Work to be completed. Recast the material as a JSON list of strings with one string per line, leaving out blank lines. Begin with the line that contains "Where should I click to: Click" and continue through the line that contains "Looking at the screenshot, I should 394,159.".
[Start Material for this task]
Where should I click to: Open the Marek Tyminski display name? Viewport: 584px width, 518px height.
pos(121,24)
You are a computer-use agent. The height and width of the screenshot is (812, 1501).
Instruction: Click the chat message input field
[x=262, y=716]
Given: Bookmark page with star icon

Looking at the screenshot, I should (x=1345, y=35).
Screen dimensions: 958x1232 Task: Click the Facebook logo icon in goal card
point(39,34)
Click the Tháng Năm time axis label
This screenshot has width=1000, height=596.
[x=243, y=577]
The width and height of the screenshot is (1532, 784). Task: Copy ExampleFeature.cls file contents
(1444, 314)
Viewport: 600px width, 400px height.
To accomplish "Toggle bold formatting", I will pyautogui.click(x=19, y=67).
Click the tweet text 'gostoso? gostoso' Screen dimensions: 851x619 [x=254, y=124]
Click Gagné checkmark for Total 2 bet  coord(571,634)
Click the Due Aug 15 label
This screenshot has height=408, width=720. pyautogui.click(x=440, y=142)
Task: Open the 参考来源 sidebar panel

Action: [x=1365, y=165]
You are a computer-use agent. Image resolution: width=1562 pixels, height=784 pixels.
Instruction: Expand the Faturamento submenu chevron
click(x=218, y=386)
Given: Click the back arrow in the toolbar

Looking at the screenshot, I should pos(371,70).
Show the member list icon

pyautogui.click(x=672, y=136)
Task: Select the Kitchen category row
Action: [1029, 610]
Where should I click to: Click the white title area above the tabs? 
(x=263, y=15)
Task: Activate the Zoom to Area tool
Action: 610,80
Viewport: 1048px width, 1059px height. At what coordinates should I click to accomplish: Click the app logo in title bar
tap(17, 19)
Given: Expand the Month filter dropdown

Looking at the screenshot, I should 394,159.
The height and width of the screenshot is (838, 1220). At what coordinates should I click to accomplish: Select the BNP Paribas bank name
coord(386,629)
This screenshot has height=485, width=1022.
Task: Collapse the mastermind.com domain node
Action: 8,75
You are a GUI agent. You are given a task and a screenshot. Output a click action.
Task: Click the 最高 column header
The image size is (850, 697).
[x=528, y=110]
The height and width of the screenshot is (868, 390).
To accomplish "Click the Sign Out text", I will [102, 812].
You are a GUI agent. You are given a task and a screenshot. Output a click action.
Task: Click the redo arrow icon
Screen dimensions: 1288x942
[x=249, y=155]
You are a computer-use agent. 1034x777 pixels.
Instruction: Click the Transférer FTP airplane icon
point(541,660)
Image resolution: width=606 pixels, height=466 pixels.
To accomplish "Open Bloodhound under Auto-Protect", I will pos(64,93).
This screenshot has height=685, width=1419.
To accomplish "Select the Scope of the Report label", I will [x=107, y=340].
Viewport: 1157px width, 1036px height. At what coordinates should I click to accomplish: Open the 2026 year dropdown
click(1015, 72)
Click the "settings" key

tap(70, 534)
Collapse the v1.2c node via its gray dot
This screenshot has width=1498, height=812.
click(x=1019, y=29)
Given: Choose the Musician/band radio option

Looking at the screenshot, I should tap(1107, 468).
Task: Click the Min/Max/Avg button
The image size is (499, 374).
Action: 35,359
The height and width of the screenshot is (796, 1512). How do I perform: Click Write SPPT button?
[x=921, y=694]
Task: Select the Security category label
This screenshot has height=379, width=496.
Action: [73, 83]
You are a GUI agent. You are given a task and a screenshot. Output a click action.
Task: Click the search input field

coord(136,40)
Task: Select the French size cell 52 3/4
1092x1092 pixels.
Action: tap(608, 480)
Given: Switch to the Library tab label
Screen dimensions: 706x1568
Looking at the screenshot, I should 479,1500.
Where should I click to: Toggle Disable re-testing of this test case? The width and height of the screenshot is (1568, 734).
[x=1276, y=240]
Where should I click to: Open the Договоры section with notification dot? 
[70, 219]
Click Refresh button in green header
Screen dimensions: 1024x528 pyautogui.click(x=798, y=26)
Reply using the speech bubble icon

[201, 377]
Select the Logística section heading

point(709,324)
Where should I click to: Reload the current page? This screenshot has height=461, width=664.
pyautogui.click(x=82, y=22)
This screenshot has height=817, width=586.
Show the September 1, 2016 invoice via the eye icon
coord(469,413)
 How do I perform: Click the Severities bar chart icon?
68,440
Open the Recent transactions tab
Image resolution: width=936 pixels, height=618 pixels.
[End Material for this task]
Written reply.
[
  "Where should I click to: Click the white title area above the tabs? ",
  "(x=263, y=15)",
  "Task: Activate the Zoom to Area tool",
  "Action: 610,80",
  "Viewport: 1048px width, 1059px height. At what coordinates should I click to accomplish: Click the app logo in title bar",
  "tap(17, 19)",
  "Given: Expand the Month filter dropdown",
  "Looking at the screenshot, I should 394,159."
]